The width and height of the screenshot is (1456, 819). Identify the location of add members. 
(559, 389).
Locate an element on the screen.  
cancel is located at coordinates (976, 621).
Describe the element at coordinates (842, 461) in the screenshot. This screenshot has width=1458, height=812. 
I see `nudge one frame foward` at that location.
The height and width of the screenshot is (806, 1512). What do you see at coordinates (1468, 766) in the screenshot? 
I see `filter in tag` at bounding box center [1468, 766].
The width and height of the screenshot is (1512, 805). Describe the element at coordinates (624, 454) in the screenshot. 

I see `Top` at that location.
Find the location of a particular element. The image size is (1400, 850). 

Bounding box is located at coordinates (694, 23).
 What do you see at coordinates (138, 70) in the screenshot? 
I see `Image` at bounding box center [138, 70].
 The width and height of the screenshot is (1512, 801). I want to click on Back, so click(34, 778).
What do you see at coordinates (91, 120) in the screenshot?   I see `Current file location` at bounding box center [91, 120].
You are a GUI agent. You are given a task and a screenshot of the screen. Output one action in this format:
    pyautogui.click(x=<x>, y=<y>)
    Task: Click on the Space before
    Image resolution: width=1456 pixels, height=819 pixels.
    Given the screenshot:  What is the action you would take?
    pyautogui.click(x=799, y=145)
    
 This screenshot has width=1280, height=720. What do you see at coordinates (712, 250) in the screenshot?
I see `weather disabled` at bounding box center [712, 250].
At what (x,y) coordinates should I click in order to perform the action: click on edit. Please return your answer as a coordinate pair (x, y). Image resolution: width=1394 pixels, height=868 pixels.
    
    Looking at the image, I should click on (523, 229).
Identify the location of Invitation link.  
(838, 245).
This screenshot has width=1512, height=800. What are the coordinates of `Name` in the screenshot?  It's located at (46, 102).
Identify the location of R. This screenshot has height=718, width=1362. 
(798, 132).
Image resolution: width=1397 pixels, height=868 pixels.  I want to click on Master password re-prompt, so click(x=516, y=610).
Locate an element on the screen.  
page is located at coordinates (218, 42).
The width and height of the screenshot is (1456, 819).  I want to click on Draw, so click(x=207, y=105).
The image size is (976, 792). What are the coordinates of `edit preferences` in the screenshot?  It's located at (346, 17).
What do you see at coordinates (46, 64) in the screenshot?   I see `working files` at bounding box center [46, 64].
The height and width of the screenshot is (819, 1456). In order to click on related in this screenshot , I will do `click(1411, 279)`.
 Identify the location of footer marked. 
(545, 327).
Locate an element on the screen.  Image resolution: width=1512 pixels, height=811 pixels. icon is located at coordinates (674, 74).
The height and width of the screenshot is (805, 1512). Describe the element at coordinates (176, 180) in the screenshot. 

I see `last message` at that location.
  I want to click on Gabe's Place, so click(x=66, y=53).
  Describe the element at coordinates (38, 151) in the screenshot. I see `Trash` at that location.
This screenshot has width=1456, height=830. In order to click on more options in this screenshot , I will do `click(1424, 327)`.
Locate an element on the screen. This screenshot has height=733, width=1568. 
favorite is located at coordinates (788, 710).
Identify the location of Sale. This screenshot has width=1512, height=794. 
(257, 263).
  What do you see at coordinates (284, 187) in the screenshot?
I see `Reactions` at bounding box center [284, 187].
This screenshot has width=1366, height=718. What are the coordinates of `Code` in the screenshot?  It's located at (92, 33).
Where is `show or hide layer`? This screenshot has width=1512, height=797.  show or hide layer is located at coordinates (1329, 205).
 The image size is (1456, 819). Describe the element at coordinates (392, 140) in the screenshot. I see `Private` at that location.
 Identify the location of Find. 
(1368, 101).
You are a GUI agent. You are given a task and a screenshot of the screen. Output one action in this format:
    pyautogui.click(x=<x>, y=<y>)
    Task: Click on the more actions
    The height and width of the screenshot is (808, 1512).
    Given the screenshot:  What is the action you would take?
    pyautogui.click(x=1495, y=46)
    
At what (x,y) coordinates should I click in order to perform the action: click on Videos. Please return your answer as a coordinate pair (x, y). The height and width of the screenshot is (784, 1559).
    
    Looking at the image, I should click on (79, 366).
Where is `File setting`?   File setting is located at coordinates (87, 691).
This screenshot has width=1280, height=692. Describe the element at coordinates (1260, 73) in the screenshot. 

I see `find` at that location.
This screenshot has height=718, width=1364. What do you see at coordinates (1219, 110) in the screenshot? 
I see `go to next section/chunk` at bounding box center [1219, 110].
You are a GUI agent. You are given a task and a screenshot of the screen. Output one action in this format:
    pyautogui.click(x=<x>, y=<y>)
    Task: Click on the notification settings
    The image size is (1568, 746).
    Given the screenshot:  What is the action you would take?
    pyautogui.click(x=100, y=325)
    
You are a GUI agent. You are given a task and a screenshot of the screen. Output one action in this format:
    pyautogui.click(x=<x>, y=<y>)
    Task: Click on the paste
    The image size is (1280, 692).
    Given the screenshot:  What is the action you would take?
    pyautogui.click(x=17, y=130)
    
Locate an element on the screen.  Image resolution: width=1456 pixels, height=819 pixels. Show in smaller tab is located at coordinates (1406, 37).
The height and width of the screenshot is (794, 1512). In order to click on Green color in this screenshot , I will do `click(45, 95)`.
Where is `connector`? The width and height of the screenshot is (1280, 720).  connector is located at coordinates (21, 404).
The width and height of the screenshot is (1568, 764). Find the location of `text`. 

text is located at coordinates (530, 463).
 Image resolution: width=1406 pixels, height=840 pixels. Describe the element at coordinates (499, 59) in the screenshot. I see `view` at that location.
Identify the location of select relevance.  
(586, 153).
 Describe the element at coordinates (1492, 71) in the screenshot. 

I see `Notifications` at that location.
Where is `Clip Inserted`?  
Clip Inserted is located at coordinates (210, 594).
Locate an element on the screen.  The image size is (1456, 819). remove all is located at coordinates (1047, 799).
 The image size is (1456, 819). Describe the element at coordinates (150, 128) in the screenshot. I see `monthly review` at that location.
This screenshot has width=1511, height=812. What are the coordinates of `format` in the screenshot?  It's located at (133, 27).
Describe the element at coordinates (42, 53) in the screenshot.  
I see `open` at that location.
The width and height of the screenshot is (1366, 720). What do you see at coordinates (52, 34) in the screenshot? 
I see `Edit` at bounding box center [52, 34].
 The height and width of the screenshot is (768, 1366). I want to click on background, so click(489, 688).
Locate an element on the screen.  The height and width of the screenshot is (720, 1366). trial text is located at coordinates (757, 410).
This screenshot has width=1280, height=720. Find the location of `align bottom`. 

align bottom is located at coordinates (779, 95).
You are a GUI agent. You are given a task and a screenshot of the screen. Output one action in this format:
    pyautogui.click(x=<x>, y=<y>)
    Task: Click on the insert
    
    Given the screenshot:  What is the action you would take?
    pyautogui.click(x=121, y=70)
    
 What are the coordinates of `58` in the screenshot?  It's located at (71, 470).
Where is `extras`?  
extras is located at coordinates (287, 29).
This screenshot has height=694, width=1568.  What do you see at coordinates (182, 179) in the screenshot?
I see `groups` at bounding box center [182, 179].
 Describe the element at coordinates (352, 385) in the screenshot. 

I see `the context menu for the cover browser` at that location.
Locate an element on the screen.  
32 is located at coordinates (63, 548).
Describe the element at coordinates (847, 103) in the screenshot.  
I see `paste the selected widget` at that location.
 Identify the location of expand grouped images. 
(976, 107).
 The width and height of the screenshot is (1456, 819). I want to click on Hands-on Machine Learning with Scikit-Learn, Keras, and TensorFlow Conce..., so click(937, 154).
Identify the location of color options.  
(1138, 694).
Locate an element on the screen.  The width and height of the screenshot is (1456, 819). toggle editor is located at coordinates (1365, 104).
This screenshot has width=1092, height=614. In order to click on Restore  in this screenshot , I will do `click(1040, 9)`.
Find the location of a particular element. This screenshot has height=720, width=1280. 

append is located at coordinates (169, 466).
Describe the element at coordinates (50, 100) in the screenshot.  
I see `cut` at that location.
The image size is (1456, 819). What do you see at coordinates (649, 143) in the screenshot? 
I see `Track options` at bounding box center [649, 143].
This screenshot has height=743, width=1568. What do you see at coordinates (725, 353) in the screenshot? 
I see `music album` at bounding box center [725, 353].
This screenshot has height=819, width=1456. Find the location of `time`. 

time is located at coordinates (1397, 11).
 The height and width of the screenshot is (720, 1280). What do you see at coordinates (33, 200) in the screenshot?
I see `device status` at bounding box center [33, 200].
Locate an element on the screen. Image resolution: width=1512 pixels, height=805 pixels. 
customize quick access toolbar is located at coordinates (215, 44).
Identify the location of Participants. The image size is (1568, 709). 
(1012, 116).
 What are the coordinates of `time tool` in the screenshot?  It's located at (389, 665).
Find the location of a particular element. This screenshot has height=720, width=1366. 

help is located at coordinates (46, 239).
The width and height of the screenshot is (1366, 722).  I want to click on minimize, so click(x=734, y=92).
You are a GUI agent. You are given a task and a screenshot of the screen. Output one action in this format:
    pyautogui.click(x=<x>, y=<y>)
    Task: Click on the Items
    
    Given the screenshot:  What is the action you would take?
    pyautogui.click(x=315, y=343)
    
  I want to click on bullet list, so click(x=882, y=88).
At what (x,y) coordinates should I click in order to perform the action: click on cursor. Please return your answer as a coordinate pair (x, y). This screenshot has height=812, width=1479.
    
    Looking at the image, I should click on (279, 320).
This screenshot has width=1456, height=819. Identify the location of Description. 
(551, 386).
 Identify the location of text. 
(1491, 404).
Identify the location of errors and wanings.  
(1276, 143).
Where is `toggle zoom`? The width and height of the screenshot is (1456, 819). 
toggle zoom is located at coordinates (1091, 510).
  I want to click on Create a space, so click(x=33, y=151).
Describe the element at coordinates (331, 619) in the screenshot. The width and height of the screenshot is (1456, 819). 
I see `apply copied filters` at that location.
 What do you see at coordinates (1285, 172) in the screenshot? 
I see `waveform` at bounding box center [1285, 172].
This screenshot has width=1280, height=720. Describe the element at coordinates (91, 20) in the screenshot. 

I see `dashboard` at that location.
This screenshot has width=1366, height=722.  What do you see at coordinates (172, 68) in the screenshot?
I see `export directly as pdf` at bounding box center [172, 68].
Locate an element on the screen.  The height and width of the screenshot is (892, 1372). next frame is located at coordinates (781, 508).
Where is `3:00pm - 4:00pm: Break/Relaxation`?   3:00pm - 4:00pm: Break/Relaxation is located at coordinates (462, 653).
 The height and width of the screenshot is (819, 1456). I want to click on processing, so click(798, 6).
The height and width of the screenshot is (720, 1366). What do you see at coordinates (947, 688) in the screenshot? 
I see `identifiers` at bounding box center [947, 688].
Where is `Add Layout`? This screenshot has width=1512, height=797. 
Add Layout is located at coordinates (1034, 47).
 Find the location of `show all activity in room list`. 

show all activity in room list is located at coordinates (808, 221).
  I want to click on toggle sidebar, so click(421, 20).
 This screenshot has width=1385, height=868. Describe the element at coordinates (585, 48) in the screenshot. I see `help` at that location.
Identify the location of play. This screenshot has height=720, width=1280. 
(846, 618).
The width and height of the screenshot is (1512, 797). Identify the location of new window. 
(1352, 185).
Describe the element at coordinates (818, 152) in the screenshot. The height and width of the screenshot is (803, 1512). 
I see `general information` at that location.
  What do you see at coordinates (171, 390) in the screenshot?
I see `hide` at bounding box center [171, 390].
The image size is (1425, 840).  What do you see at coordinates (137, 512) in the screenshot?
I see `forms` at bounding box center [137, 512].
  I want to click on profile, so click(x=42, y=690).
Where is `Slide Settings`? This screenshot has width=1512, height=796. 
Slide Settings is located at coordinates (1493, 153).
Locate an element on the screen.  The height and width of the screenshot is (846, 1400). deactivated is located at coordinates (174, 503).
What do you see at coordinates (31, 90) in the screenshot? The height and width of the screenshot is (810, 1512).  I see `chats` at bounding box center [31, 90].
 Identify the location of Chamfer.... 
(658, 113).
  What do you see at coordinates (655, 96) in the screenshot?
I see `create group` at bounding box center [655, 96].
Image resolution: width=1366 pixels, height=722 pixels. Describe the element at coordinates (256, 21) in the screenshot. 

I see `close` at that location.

= = = = = = =

*REQUIREMENTS:*
Which lines of the records above contain the word "particular"? Show each of them, copied in full.

*OUTPUT BELOW:*
Find the location of a particular element. The image size is (1400, 850). 
Find the location of a particular element. This screenshot has height=720, width=1280. 
Find the location of a particular element. This screenshot has height=720, width=1366. 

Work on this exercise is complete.